В конце обеда, когда бабушка устроилась на диване, чтобы посмотреть свой любимый сериал, Маркус взглянул на Пенни и объявил:
— Признаю, что ты умеешь готовить.
— Вау, какая великая поблажка!
— Нет, я серьезно, у тебя здорово получается. В следующий раз, когда приготовишь эту пасту, принеси мне наверх.
— Будут другие пожелания, сэр?
— После обеда у меня всегда возникает желание другого типа, но ты не та кто может удовлетворить его.
— Ты животное, я говорила это и повторяю вновь.
— В каком возрасте у тебя было в первый раз?
Пенни качнулась, словно кто-то её толкнул.
— Э? И каким образом это связано с обедом? Занимайся своими делами, извращенец!
— Итак?
— И где ты берёшь все эти вопросы?
— Мне приходят на ум, и я спрашиваю.
— Ты не можешь всегда озвучивать то, что приходит в голову!
— Нет, и в этом ты права. Не всё. Но про это да, давай, это невинный вопрос и составляет часть той информации, которую должен знать жених. Когда? Или, может быть, ты никогда этого не делала, и только строишь из себя женщину с опытом?
— Я делала это и ещё как, но не хочу обсуждать это с тобой.
Маркус собрался закурить, но потом остановился.
— Пойдем ко мне, я смогу покурить, а ты откроешь мне некоторые свои позорные секреты?

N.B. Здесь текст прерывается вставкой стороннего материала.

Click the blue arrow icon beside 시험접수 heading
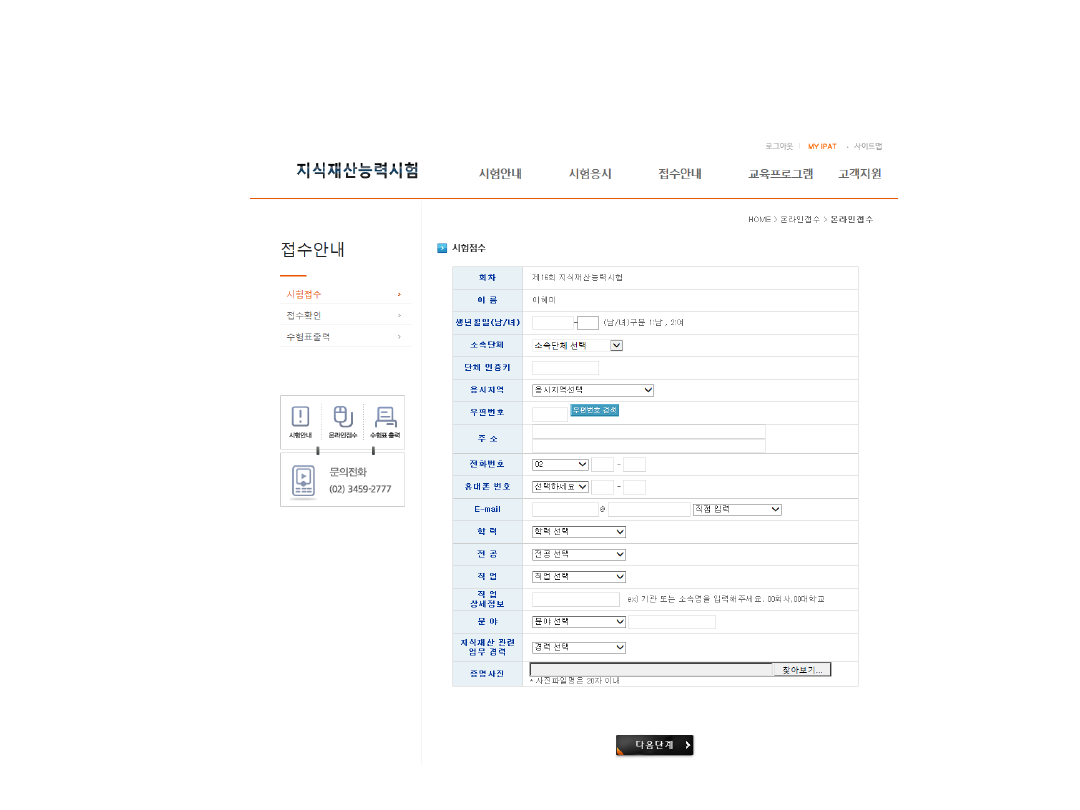 pos(442,248)
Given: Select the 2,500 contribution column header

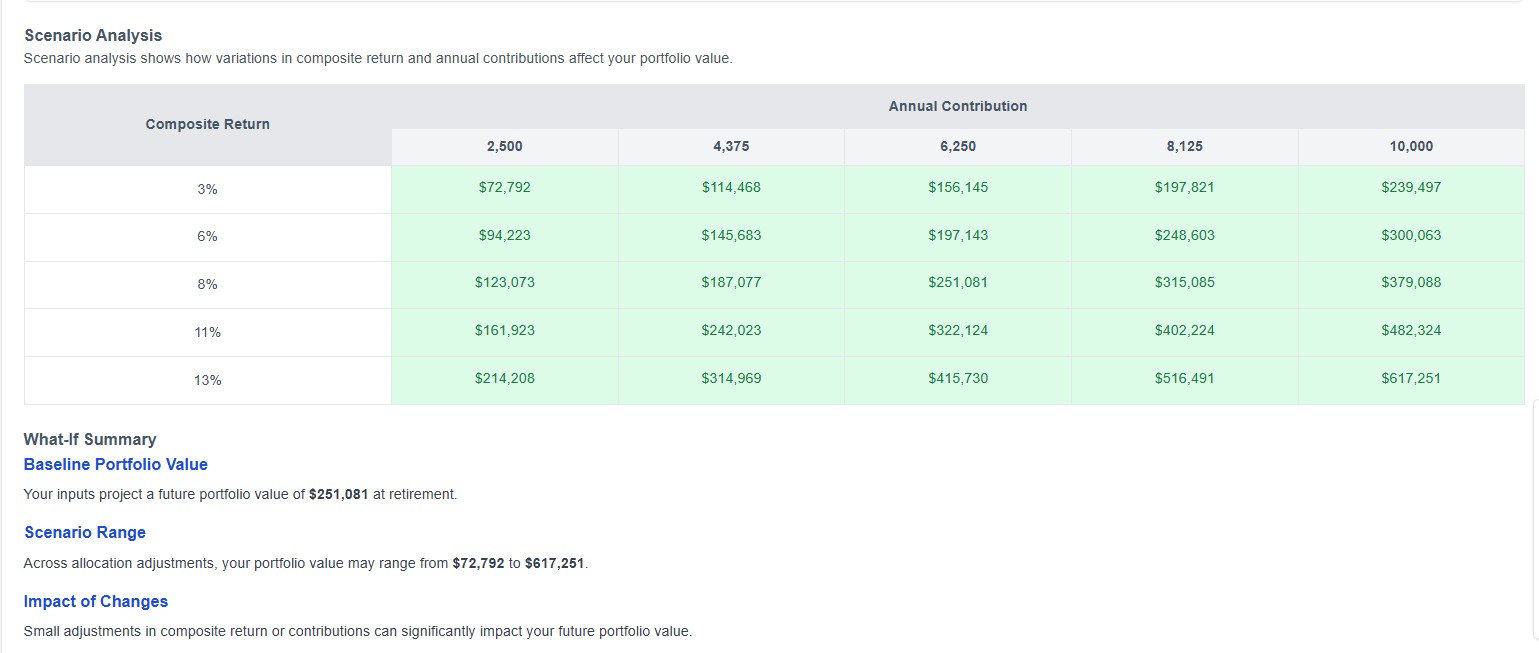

Наиболее правильным ответом явилось бы колоссальное «нет». Но Пенни в последнее время имела склонность закапывать разумность, как поступает собака со своей косточкой. Таким образом, позволяя руководить той части себя, что уже ничего не понимала и позволяла делать всё возникающим желаниям, кивнула и последовала за ним.
В скорости они оказались в его мансарде, и Маркус прикурил сотую, в количестве выкуренных за день сигарет. Он уселся на кровать, прислонившись спиной к стене. Пенни пристроилась неподалеку на подлокотник дивана, делая вид, что не наблюдает за ним и вообще не хочет смотреть на него. Внезапно, она собрала всё своё мужество и предложила ему ещё одно соглашение:
— Я отвечаю на твой любопытный вопрос, если и ты мне тоже кое-что рассказываешь.
Маркус нахмурился.
— Первой отвечаешь ты.
— Таким образом, если тебе не понравится мой вопрос, ты откажешься, всё равно я уже ответила на твой?
— Девочка, ты не какая-нибудь дурочка.
— Ты же говорил, что я умная, верно?
— Да, это я думаю серьезно. Теперь расскажи мне всё о своём скандальном опыте. Если хочешь, на вечеринке мы можем распустить слух, что в твой первый раз ты сделала это со мной. Я уверен, что твоим бывшим стервозным подругам очень понравится эта деталь, в случае если спросят.
— Только стервы, не друзья, повторяю. Действительно, только стервы способны такое спросить.